- [Your task]: When you reproduce the entries below, keep each one exact and drop any pictures.

- [Provided material]:
+===+
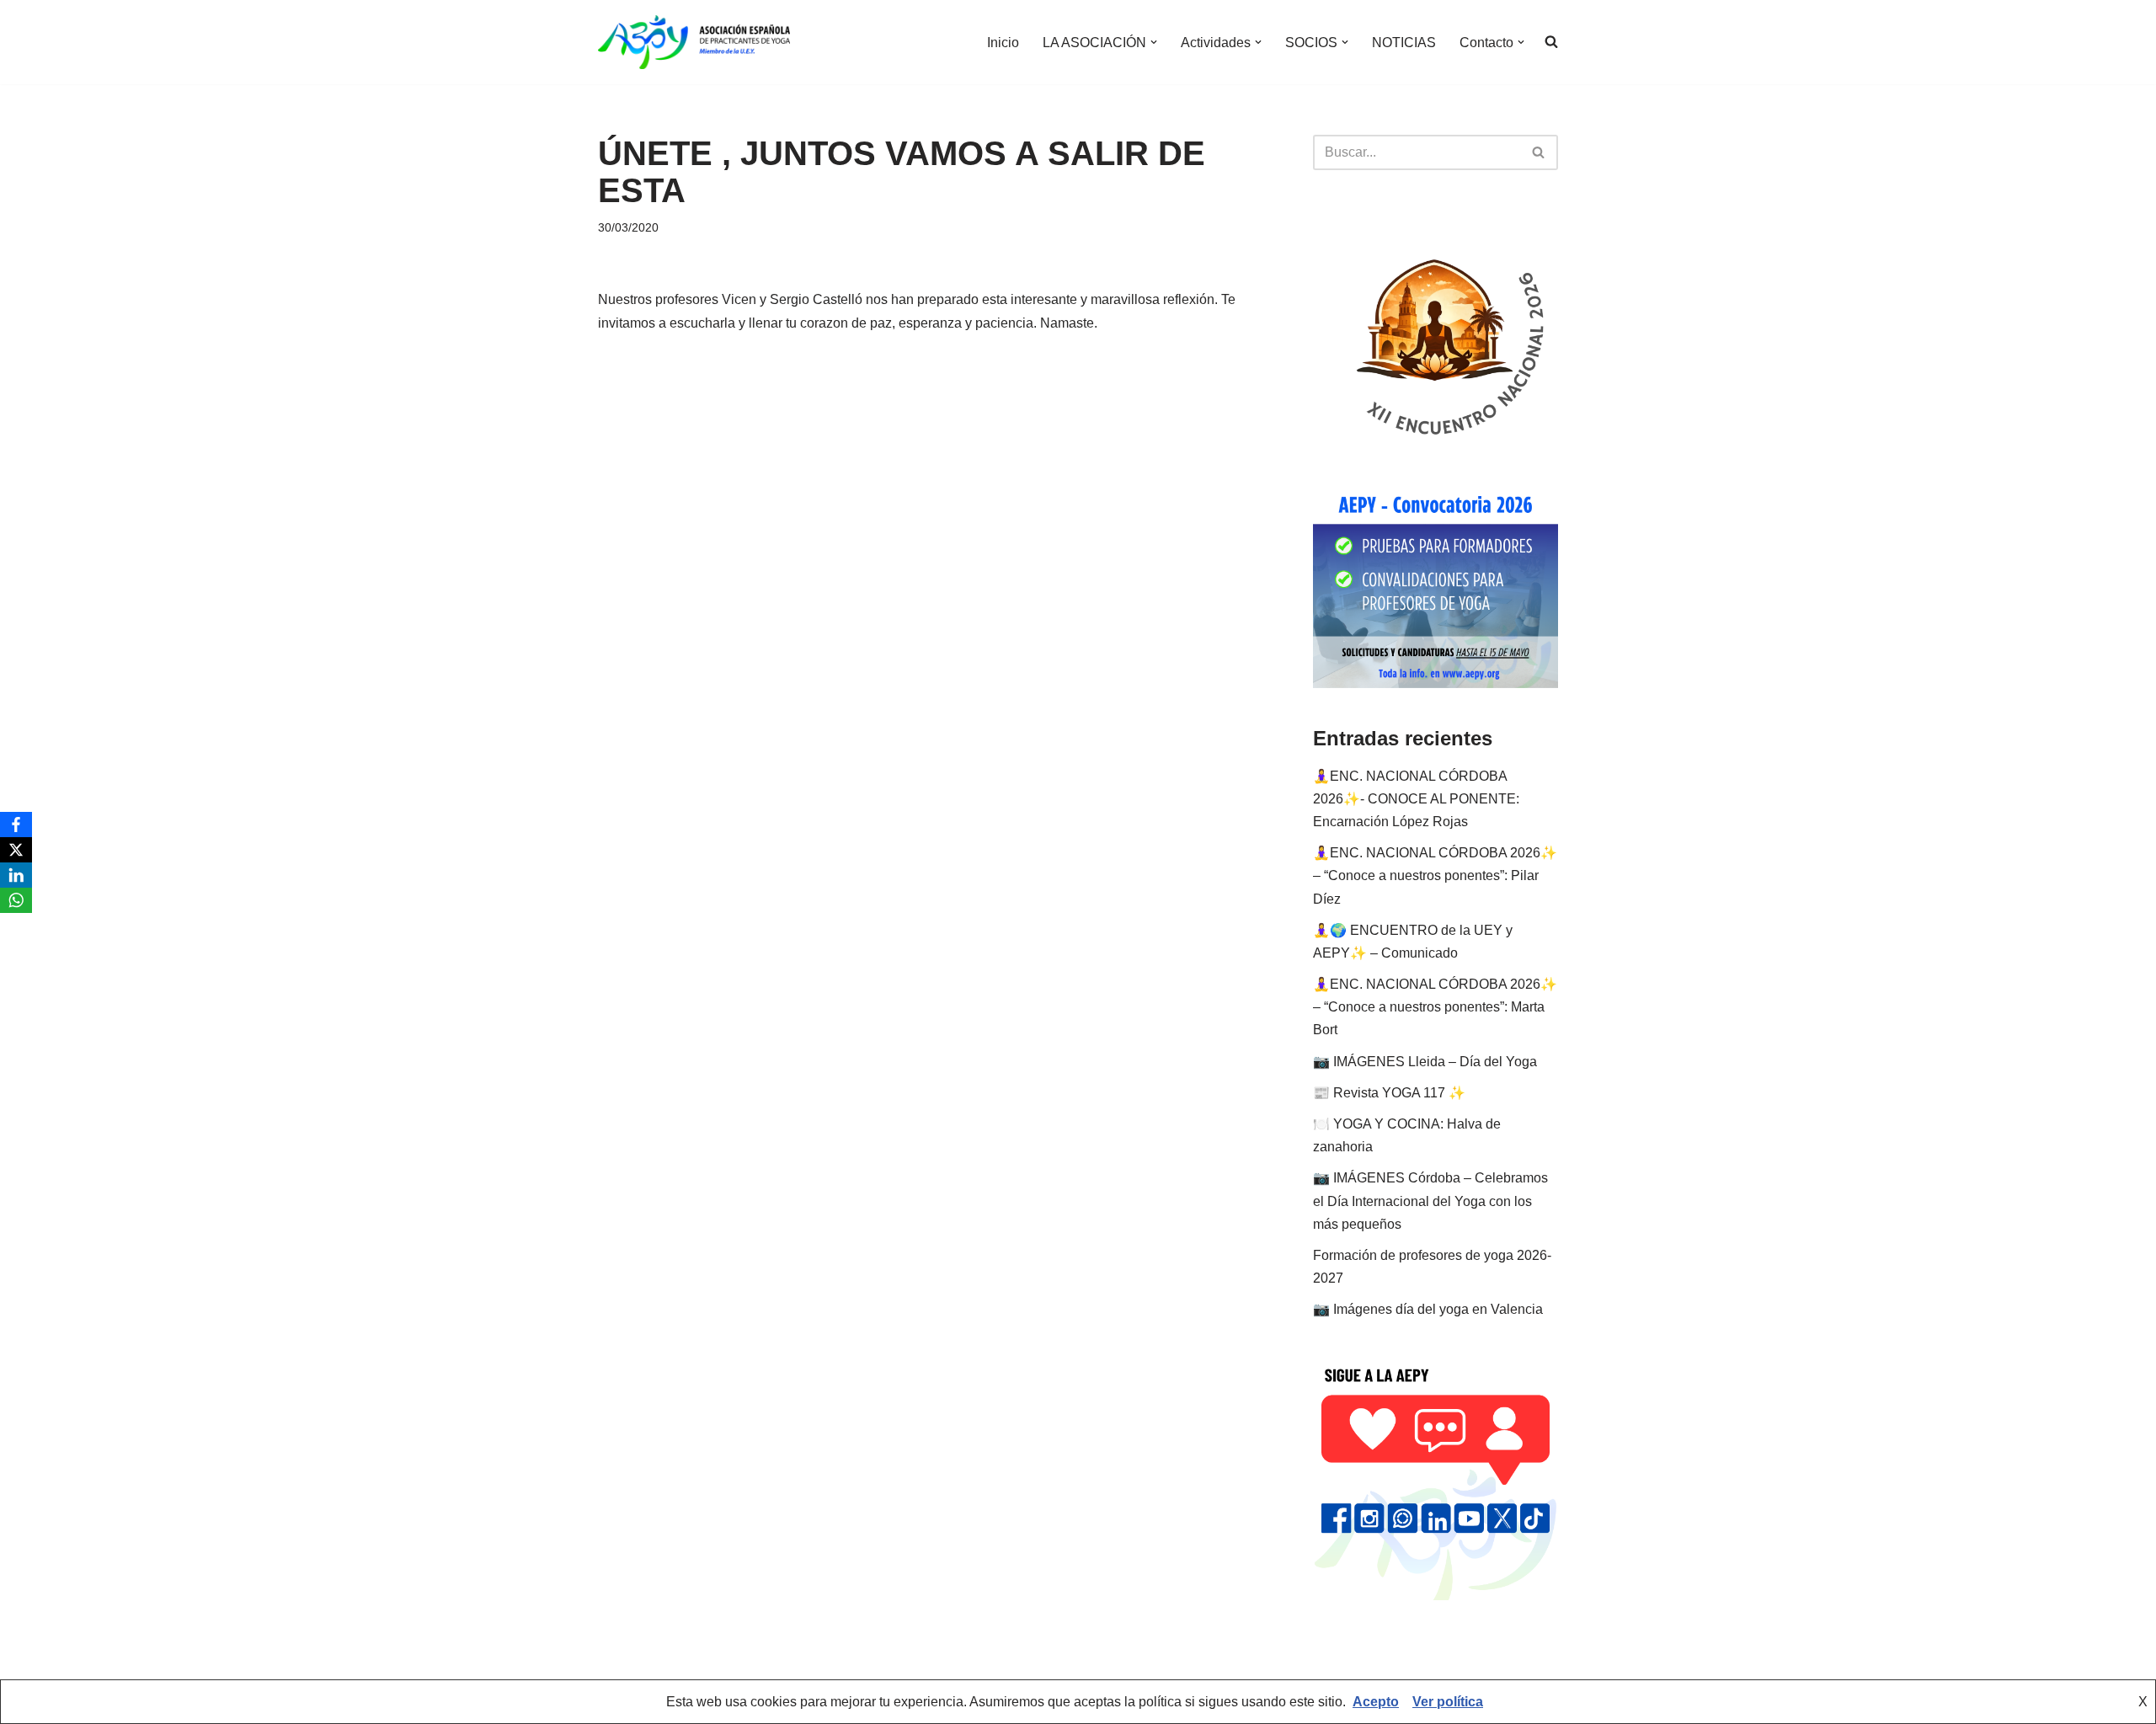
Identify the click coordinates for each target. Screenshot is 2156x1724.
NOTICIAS (1404, 42)
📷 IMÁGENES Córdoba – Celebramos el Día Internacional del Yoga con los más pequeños (1430, 1200)
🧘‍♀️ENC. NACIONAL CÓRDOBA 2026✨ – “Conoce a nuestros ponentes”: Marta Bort (1435, 1007)
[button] (1153, 42)
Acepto (1376, 1702)
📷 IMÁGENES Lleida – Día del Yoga (1425, 1061)
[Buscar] (1539, 152)
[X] (16, 849)
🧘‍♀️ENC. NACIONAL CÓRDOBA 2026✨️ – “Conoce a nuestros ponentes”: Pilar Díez (1435, 875)
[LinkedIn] (16, 875)
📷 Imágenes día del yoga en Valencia (1428, 1309)
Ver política (1447, 1702)
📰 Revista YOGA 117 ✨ (1389, 1093)
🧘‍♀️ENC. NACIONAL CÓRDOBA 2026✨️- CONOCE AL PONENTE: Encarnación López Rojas (1416, 799)
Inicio (1003, 42)
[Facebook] (16, 824)
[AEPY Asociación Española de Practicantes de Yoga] (694, 42)
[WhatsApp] (16, 900)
+===+
- [Written response]:
Identify the click coordinates for each target. Screenshot is 2156x1724.
NOTICIAS (1404, 42)
📷 IMÁGENES Córdoba – Celebramos el Día Internacional del Yoga con los más pequeños (1430, 1200)
🧘‍♀️ENC. NACIONAL CÓRDOBA 2026✨ – “Conoce a nuestros ponentes”: Marta Bort (1435, 1007)
[button] (1153, 42)
Acepto (1376, 1702)
📷 IMÁGENES Lleida – Día del Yoga (1425, 1061)
[Buscar] (1539, 152)
[X] (16, 849)
🧘‍♀️ENC. NACIONAL CÓRDOBA 2026✨️ – “Conoce a nuestros ponentes”: Pilar Díez (1435, 875)
[LinkedIn] (16, 875)
📷 Imágenes día del yoga en Valencia (1428, 1309)
Ver política (1447, 1702)
📰 Revista YOGA 117 ✨ (1389, 1093)
🧘‍♀️ENC. NACIONAL CÓRDOBA 2026✨️- CONOCE AL PONENTE: Encarnación López Rojas (1416, 799)
Inicio (1003, 42)
[Facebook] (16, 824)
[AEPY Asociación Española de Practicantes de Yoga] (694, 42)
[WhatsApp] (16, 900)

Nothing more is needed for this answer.